Passage shown:
********************

LEICESTER, United Kingdom – The parents of a 20-month-old baby with a rare brain disorder have told a British court they want their baby to die at home if he is not allowed to be transferred to a Vatican-owned children’s hospital in Rome.

Alfie Evans is in a “semi-vegetative state,” and he also has an unidentified degenerative neurological condition.

Alder Hey Children’s Hospital in Liverpool is arguing that the child’s life support should be turned off, and any further treatment would be inhumane and futile.

Last week, three experts from the Vatican-owned Bambino Gesù children’s hospital visited Evans in Liverpool and agreed with the British doctors in the “complete futility” of further treatment finding a cure.

However, they offered to take the child to Rome to undergo operations which would help him breathe and receive food, keeping him alive for an “undefined period.”

RELATED: UK parents ask court to let 20-month-old go to Vatican hospital

The case is drawing comparisons to that of Charlie Gard, the 11-month-old infant who died from a rare disease after a legal fight last summer.

In the Gard case, the Bambino Gesù had offered to treat the child over the objections of a London hospital. Pope Francis became interested in the case and expressed his hope that the desire of Gard’s parents “to accompany and care for their own child to the end” would be respected.

********************

Dataset excerpts:

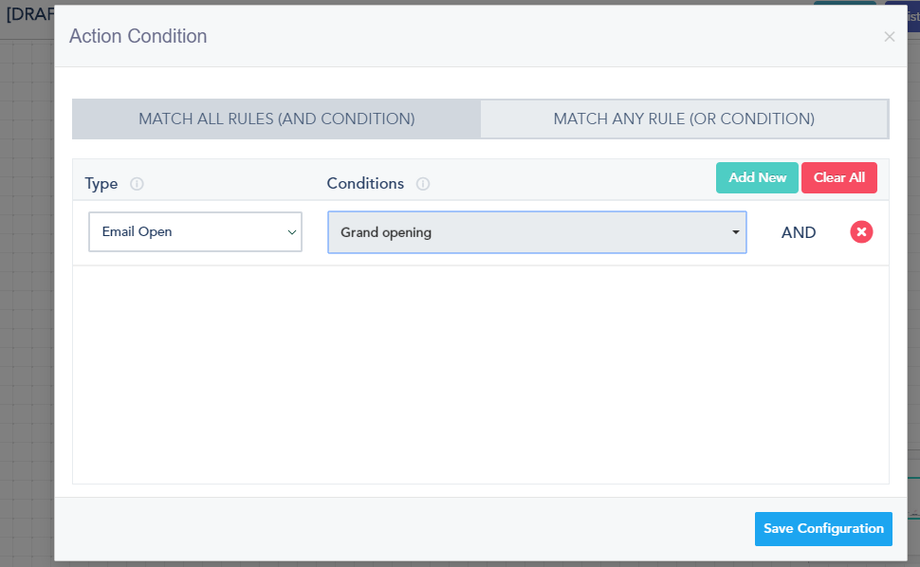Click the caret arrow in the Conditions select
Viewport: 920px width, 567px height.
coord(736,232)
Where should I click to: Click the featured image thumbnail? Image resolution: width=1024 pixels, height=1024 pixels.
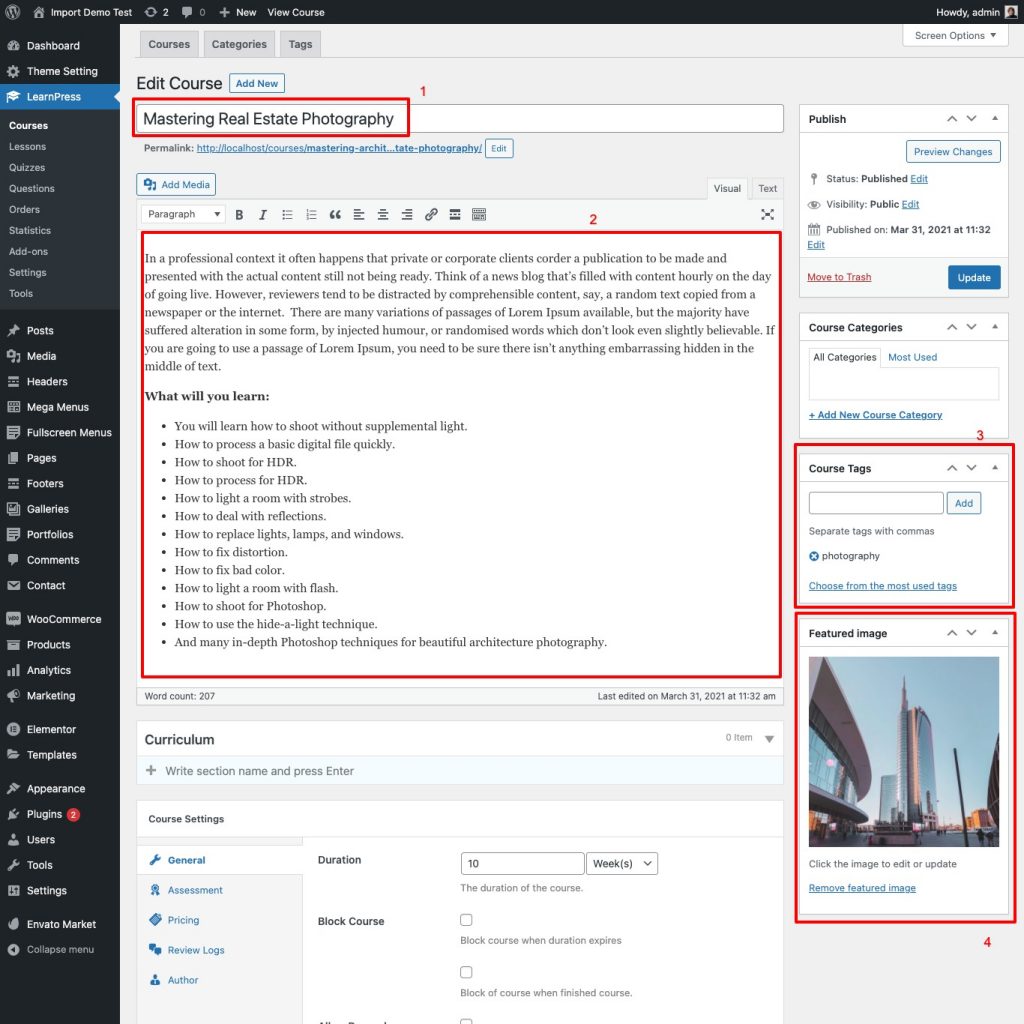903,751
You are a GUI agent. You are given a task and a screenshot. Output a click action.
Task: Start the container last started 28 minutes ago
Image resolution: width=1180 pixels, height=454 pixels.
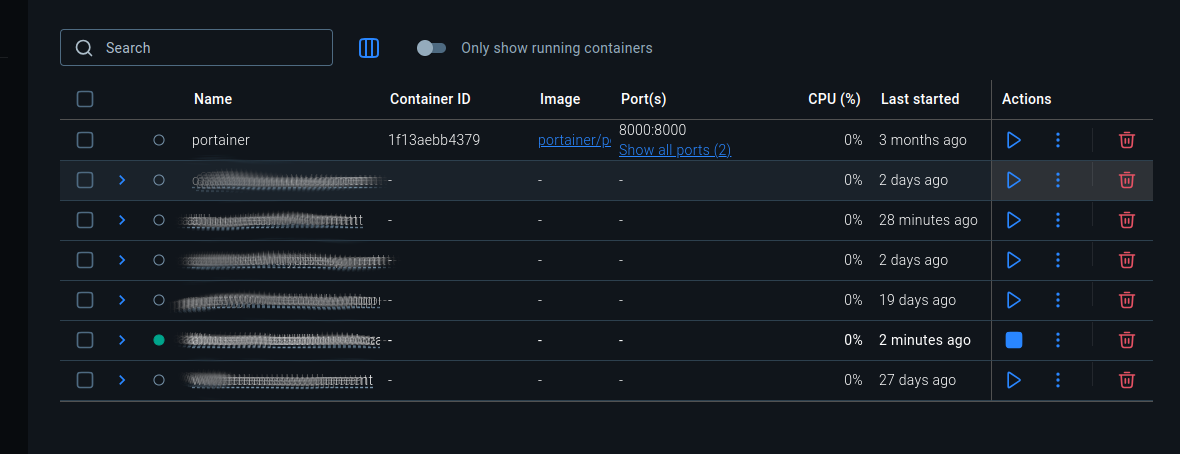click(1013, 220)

********************

What is needed: Continue the news report about the court case over Alfie Evans and his proposed transfer to the Vatican-owned hospital in Rome, starting from the sentence about Pope Francis and the wishes of Charlie Gard's parents.

Task output:
In the end, Gard’s parents dropped their court case, and he died on July 28.

Alfie’s parents – Tom Evans and Kate James – told the Liverpool court on Wednesday he could still see “a life” in his son, despite his doctors’ terminal prognosis.

The judge in the case, Anthony Hayden, on Friday ordered new brain scans to be taken, and they showed Alfie’s brain had deteriorated even more than had been expected.

Doctors on Wednesday testified that removing mucus from his lungs could cause the child to have seizures and warned that any attempt to transport him to Italy could lead to his death.

Hayden asked Evans how he and James wanted Alfie to die if they lost their court case.

After clarifying he would only accept it if there was no chance for a cure, Alfie’s father said, “I want it at home.”

“It’d be as a family. It’d be me, Kate and Alfie – the family we started off with. It’s what Alfie deserves and would want – to support, comfort and spend time with him. We’d have no doctors, machines or other children around,” he said.

When asked by the judge for his religious views, Evans said he was a Catholic.

“When I pray, I do question who I am praying to, and the belief I have got. Something comes to me and says I’m doing the right thing. It’s an idea of where I stand,” the young father said.

During the hearing, Hayden said “there’s not a single person in the room who wouldn’t want a miracle,” before adding “we’ve got to deal with what we’ve got.”

When the judge asked Evans how long they should wait, he replied, “Alfie decides that. No one has the right to take a life from anyone.”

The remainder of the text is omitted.